SELECTED EXTRACT:

Walter Moss: But like Tolstoy’s War and Peace or Pasternak’s Doctor Zhivago, The Big Green Tent overflows with families and people, and not just those related to the three main protagonists.

Lyudmila Ulitskaya’s The Big Green Tent (in its 2015 English translation) is the best new Russian novel I have read in a decade. It has significant and intertwined historical and literary value. It begins with the death of Stalin in 1953 and the crushing street scenes that ensued. It ends with the death in Brooklyn in 1996 of the exiled Russian poet and Nobel-Prize-in-Literature-winner (1987) Joseph Brodsky.

Ludmila Ulitskaya

But Soviet leaders are mentioned less than Russian poets, though the Soviet government in innumerable ways stifles, impedes, and oppresses people, including the main fictional characters Ilya, Mikha, and Sanya. Although we follow their lives and that of their families, loves, and friends, from the boys’ youth in the 1950s up until their abandonment of Russia or death decades later, it is mainly after two of them (Ilya and Mikha) become dissidents that authorities begin to hound them.

TASK LIST:
**a.** According to the review of The Big Green Tent, which two of the novel's main characters become dissidents?
**b.** Repeat a passage from the review of The Big Green Tent word for word: begin at the words "Walter Moss: But" and stop after "(1987) Joseph Brodsky.".
**c.** Extend the review of The Big Green Tent, picking up right after its final sentence.

DATA SECTION:
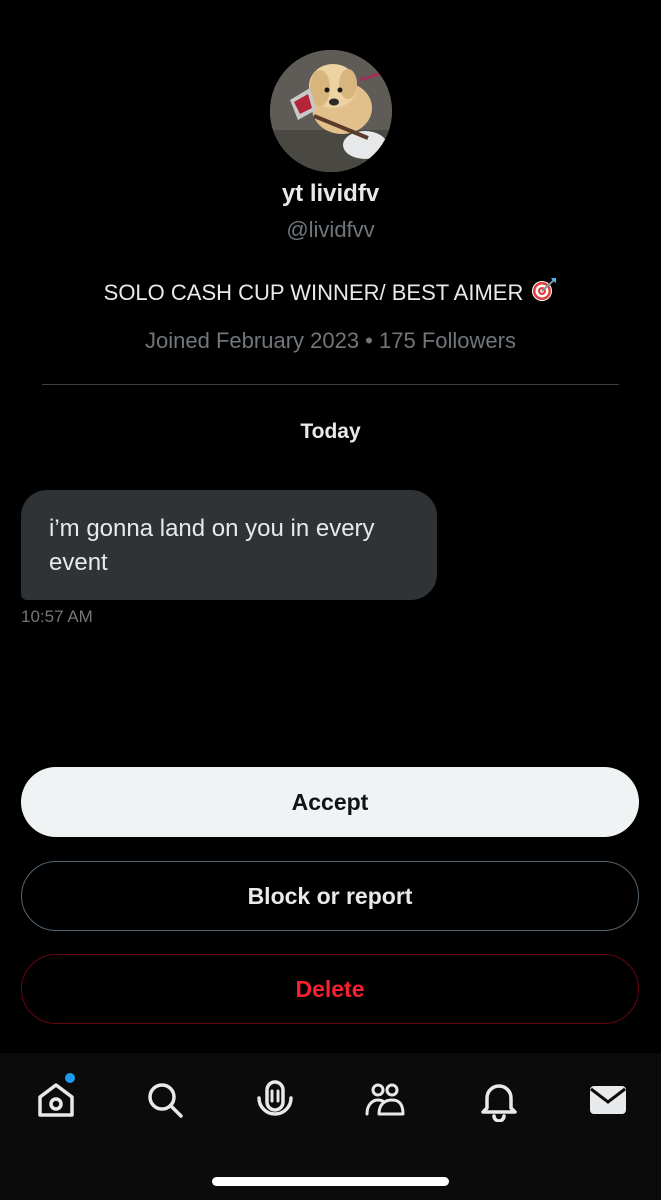 The image size is (661, 1200). I want to click on profile-handle: @lividfvv, so click(330, 230).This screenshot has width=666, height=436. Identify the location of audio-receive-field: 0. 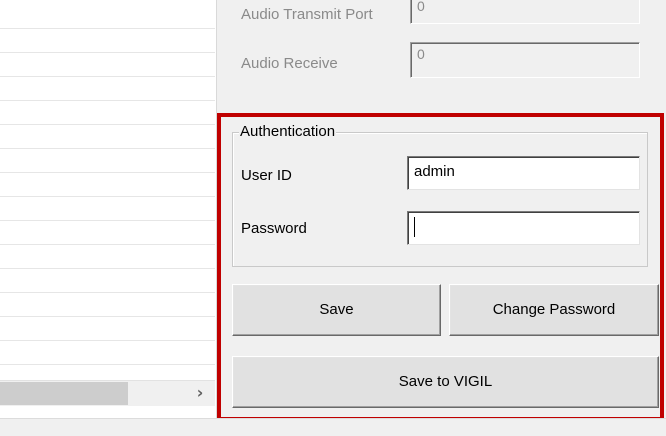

OUTPUTS IN ORDER:
**a.** Ilya and Mikha

**b.**
Walter Moss: But like Tolstoy’s War and Peace or Pasternak’s Doctor Zhivago, The Big Green Tent overflows with families and people, and not just those related to the three main protagonists.

Lyudmila Ulitskaya’s The Big Green Tent (in its 2015 English translation) is the best new Russian novel I have read in a decade. It has significant and intertwined historical and literary value. It begins with the death of Stalin in 1953 and the crushing street scenes that ensued. It ends with the death in Brooklyn in 1996 of the exiled Russian poet and Nobel-Prize-in-Literature-winner (1987) Joseph Brodsky.

**c.**
But like Tolstoy’s War and Peace or Pasternak’s Doctor Zhivago, The Big Green Tent overflows with families and people, and not just those related to the three main protagonists. The word “zhivago” in the Russian Orthodox liturgical language of Church Slavonic means “the living,” and Pasternak’s novel is about life and living. So too is Ulitskaya’s 573-page book. It also makes clear the importance of living a thinking life and one of moral commitments, as opposed to “turning into a brittle shell of a human being, into a pile of sterile habits and mechanical phrases.” (196)

From critics like George Steiner—he wrote, “Tolstoy and Dostoevsky stand foremost among novelists. They excel in comprehensiveness of vision” —to Woody Allen in his film Love and Death, observers have often noted that the best Russian literature deals with the big and eternal questions of life like “How should we live?” And Ulitskaya is here true to that tradition. We become immersed in her world of families and friends, of young and old, of love and death, of atheists and believers, of wisdom and folly.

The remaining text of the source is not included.